> **Problem statement**: Print the records below exactly, from the line containing "The image size is (1958, 663)." down to the line containing "Task: Click the", both lines included, and omit every picture.

> **Data excerpts**:
---

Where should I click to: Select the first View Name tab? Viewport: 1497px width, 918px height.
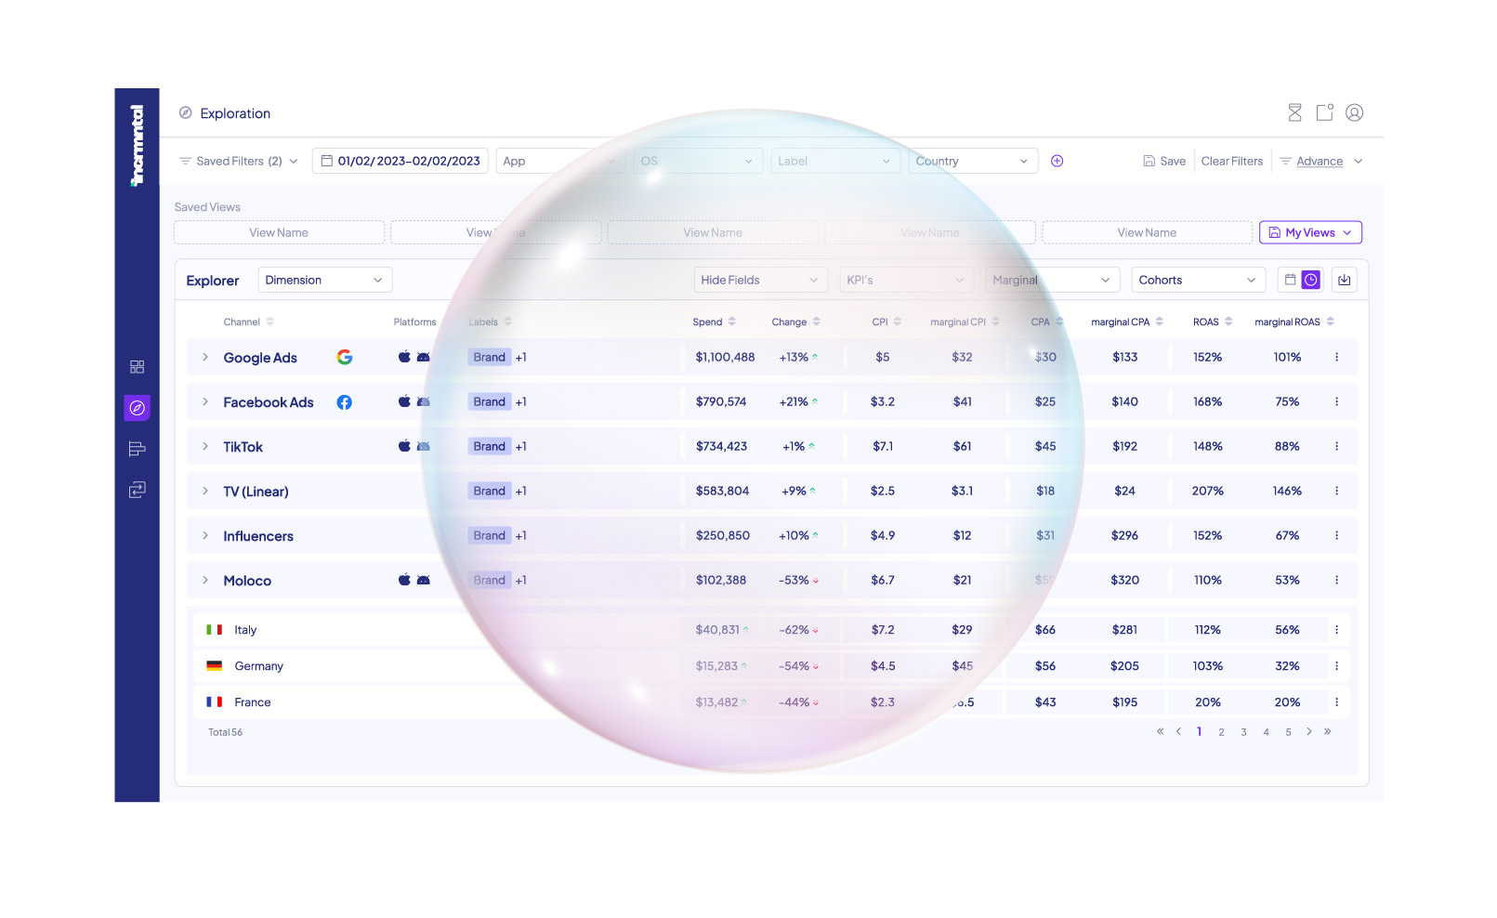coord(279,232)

---

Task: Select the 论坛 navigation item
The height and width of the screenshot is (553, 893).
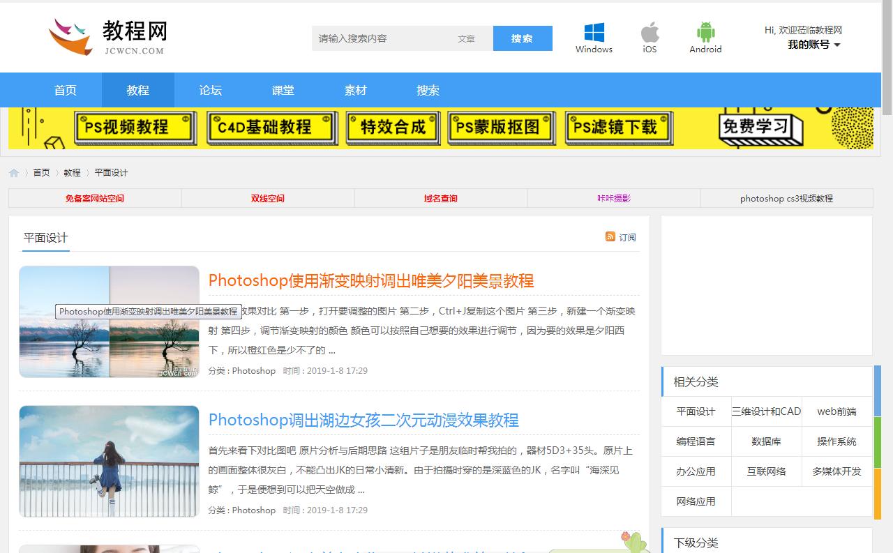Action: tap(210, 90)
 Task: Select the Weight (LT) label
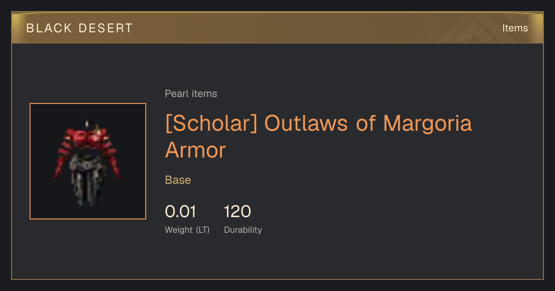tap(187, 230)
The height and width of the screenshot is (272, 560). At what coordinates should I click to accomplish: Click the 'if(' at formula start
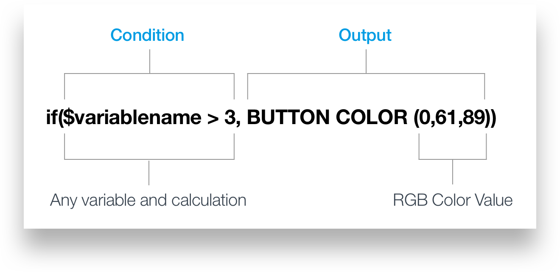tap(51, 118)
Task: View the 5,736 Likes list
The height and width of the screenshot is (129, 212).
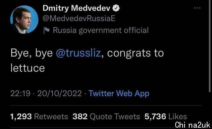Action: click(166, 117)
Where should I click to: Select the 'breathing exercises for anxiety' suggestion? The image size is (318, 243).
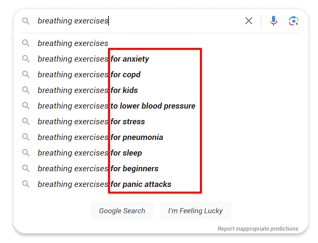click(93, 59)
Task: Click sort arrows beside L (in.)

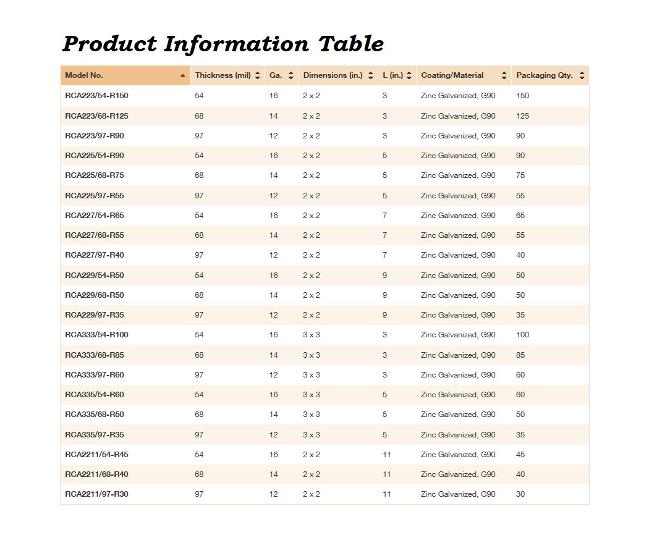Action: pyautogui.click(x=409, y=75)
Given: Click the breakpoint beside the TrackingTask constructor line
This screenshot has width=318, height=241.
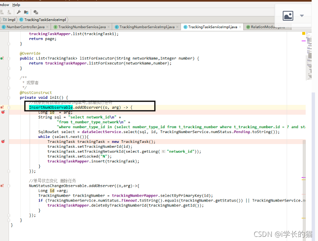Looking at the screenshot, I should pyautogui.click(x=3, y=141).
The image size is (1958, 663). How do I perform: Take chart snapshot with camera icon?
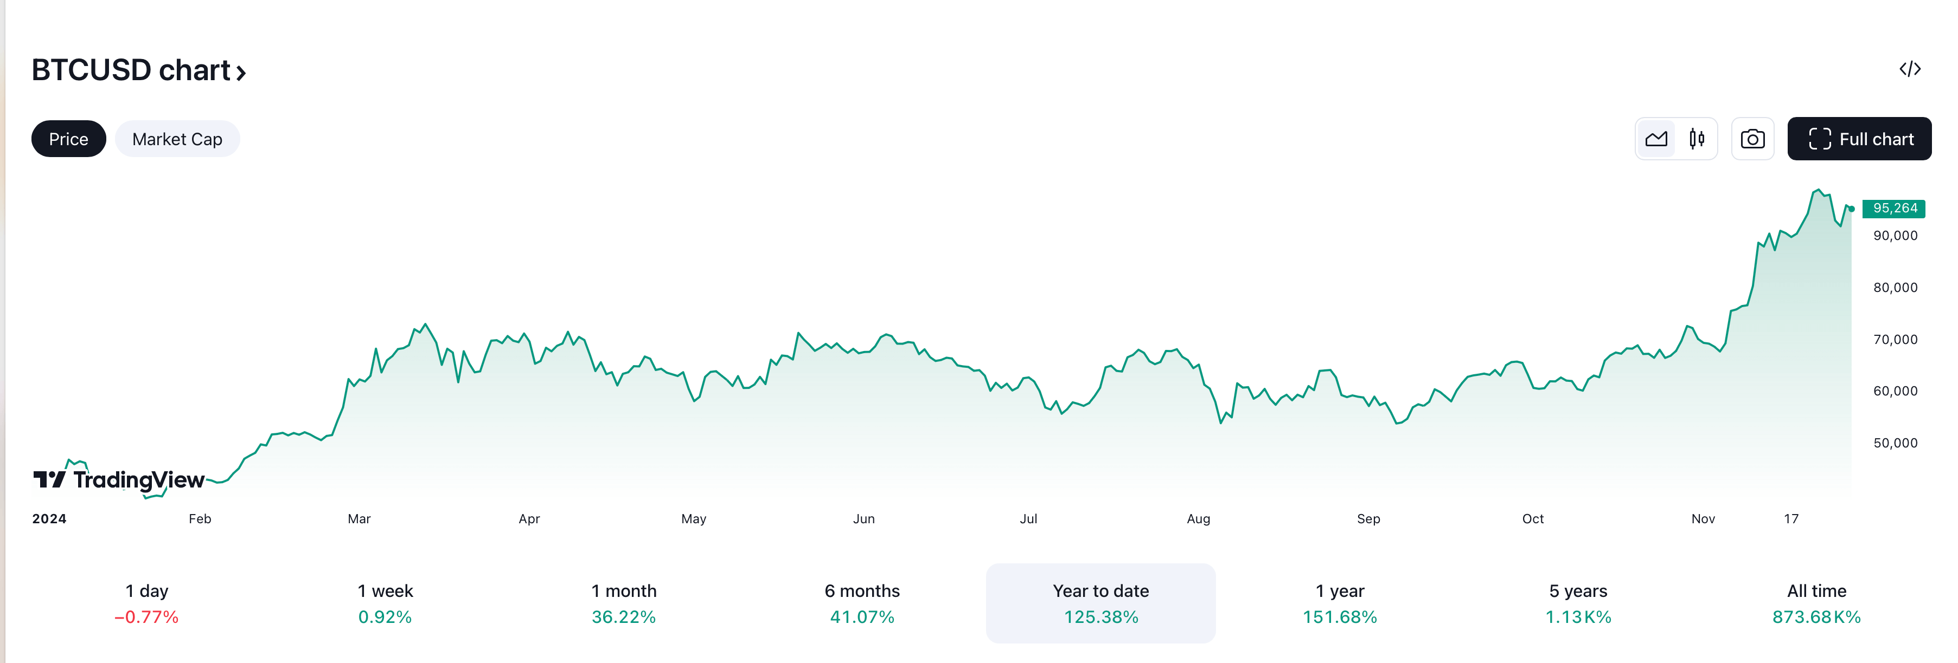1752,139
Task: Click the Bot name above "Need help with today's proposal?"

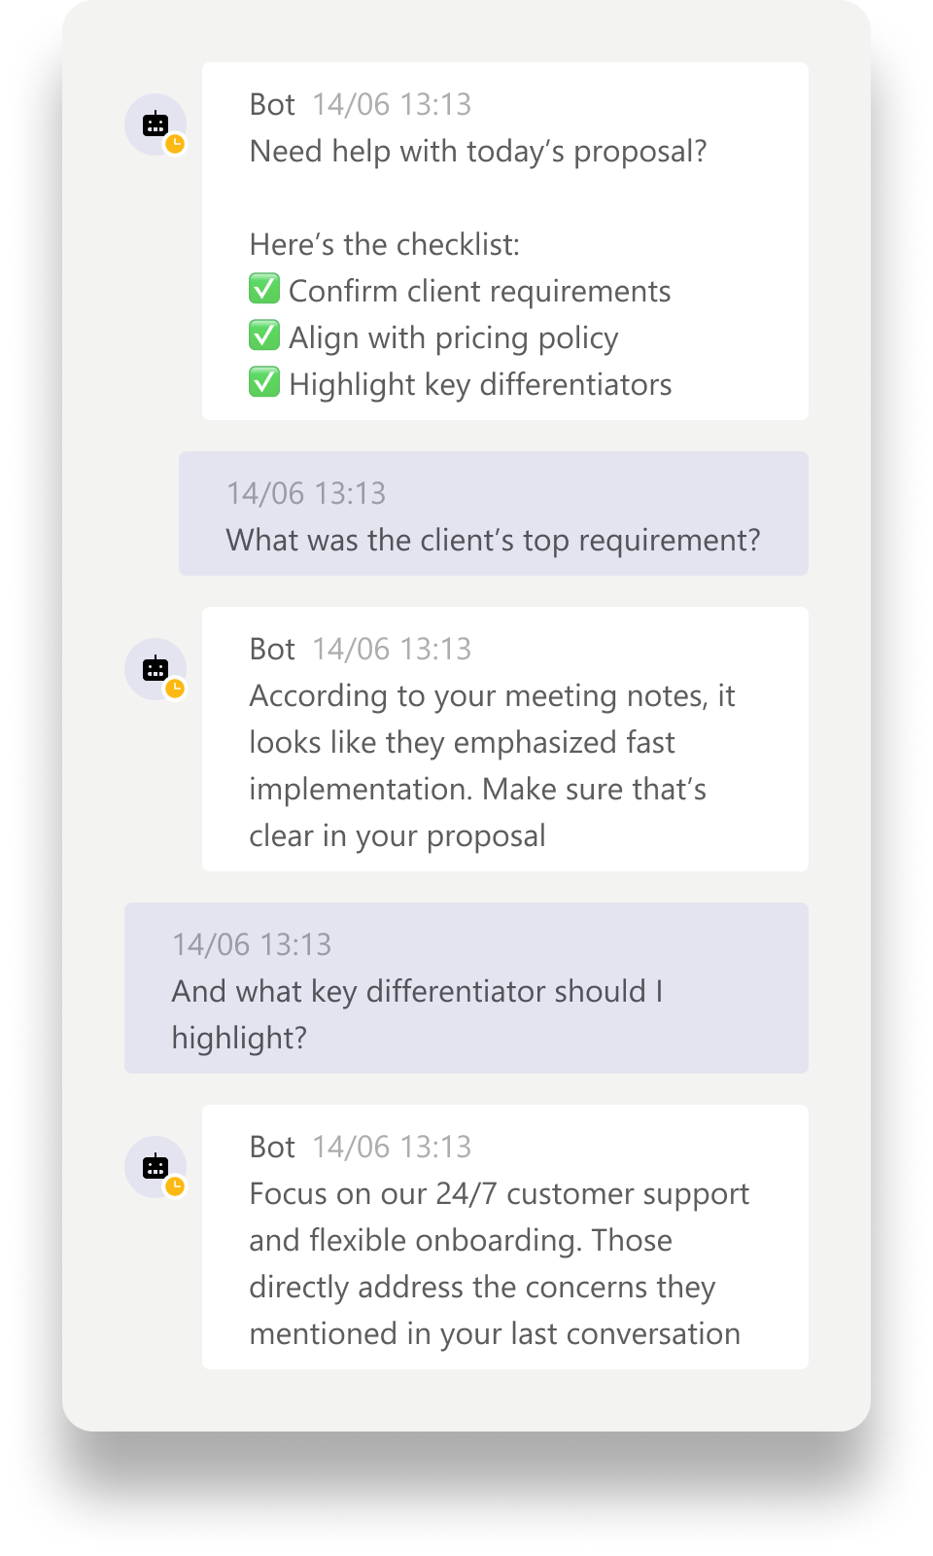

---

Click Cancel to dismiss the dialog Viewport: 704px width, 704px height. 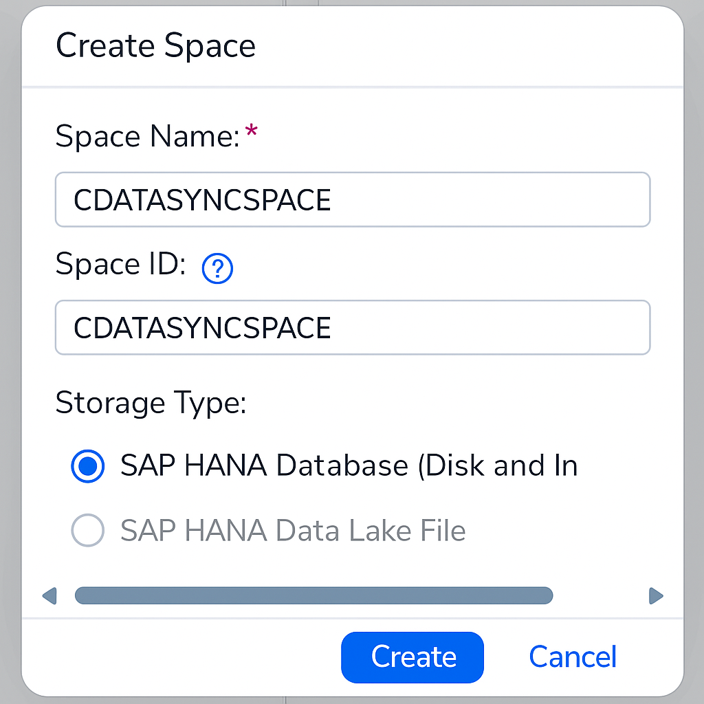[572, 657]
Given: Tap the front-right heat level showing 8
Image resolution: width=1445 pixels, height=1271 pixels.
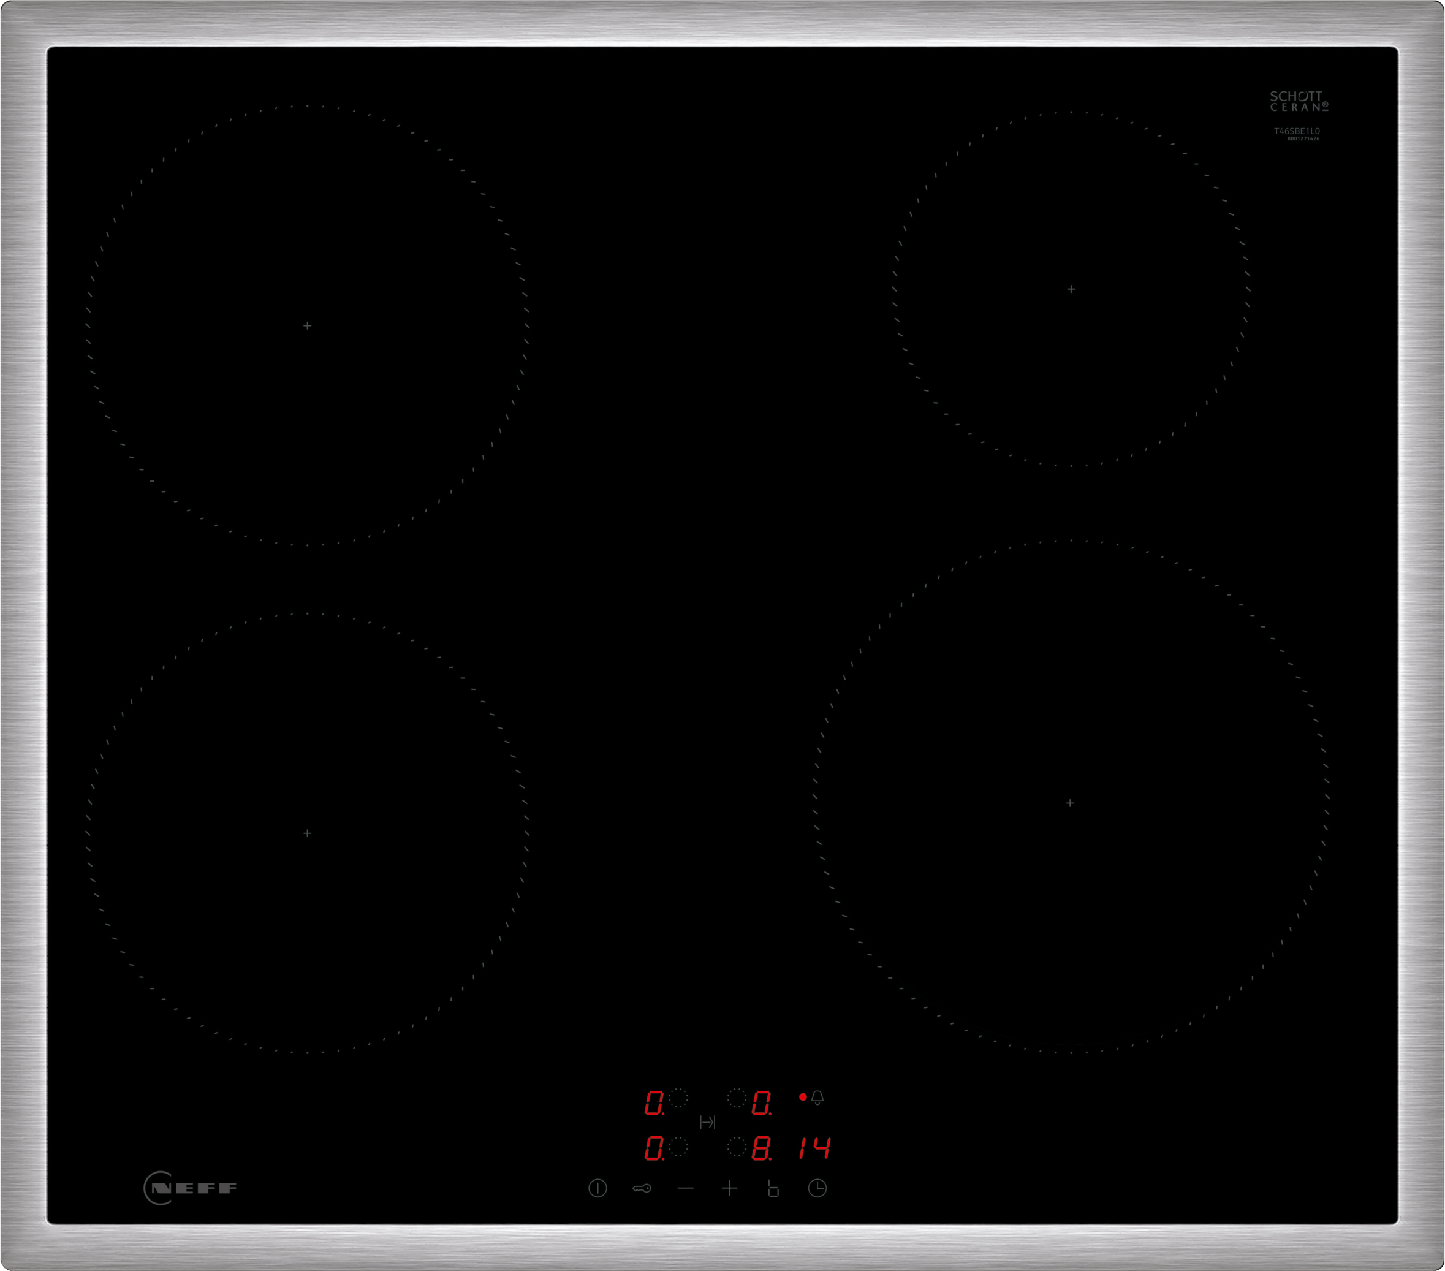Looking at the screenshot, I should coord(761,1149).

---

> **Response to the exercise**:
The image size is (1958, 663). How do I perform: Take chart snapshot with camera icon?
1752,139
Task: Click the Bot name above "Need help with today's proposal?"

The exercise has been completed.